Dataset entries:
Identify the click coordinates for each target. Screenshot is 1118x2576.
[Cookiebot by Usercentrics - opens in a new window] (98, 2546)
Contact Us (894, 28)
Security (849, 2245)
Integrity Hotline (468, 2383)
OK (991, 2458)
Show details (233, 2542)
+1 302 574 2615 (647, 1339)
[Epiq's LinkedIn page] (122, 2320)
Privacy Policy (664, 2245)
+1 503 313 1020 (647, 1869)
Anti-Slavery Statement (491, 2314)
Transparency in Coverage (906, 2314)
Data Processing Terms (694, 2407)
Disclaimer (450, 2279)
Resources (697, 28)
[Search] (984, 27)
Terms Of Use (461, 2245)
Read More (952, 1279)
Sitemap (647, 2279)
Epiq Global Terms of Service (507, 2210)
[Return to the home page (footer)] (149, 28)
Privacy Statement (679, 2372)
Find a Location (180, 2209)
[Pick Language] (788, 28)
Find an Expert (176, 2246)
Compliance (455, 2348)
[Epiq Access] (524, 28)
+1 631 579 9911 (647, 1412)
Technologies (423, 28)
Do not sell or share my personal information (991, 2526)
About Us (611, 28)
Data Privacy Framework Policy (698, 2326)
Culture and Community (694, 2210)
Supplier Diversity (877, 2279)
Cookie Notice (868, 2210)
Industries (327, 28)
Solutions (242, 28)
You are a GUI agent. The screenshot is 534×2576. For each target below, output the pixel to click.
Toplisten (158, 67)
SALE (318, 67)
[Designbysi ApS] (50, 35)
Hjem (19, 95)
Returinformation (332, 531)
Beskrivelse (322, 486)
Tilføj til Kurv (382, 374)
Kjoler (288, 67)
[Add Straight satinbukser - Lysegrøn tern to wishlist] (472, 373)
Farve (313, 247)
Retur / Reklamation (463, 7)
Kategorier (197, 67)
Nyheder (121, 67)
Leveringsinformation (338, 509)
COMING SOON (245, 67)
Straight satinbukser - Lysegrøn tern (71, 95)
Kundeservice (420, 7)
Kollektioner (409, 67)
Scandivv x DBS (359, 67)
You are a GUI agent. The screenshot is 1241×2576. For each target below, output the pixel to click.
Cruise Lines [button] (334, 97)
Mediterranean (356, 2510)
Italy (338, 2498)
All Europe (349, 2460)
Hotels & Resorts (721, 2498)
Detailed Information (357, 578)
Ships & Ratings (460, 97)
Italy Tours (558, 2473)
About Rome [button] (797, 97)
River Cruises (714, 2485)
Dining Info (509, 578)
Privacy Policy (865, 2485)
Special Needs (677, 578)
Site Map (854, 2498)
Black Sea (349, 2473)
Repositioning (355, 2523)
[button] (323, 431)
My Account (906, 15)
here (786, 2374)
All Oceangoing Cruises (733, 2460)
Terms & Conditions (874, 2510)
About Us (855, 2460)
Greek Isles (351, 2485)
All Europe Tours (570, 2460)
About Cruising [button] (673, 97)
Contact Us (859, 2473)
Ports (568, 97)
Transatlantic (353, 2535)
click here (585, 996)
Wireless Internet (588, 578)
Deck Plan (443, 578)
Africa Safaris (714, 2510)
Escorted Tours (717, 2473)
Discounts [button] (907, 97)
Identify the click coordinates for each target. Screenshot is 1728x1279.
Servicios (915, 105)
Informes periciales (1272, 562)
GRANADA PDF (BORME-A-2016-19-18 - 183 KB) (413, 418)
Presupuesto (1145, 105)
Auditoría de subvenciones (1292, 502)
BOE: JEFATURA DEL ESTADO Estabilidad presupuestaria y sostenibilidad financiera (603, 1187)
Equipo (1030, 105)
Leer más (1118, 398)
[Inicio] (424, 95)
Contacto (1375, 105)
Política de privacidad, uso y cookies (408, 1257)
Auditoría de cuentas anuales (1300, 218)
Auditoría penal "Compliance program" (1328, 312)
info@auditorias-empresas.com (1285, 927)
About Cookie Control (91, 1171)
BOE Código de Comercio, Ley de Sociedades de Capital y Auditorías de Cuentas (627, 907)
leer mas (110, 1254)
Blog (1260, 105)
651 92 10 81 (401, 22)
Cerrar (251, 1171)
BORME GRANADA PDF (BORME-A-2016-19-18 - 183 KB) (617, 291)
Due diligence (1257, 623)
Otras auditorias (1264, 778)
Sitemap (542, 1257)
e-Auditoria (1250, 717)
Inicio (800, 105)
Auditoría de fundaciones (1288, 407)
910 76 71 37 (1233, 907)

* **Exercise requirements**:
Scan the entries above for the line containing "Sitemap (647, 2279)", and copy it and all lines after it exactly, down to and including the line containing "Solutions (242, 28)".

* **Result**:
Sitemap (647, 2279)
Epiq Global Terms of Service (507, 2210)
[Return to the home page (footer)] (149, 28)
Privacy Statement (679, 2372)
Find a Location (180, 2209)
[Pick Language] (788, 28)
Find an Expert (176, 2246)
Compliance (455, 2348)
[Epiq Access] (524, 28)
+1 631 579 9911 (647, 1412)
Technologies (423, 28)
Do not sell or share my personal information (991, 2526)
About Us (611, 28)
Data Privacy Framework Policy (698, 2326)
Culture and Community (694, 2210)
Supplier Diversity (877, 2279)
Cookie Notice (868, 2210)
Industries (327, 28)
Solutions (242, 28)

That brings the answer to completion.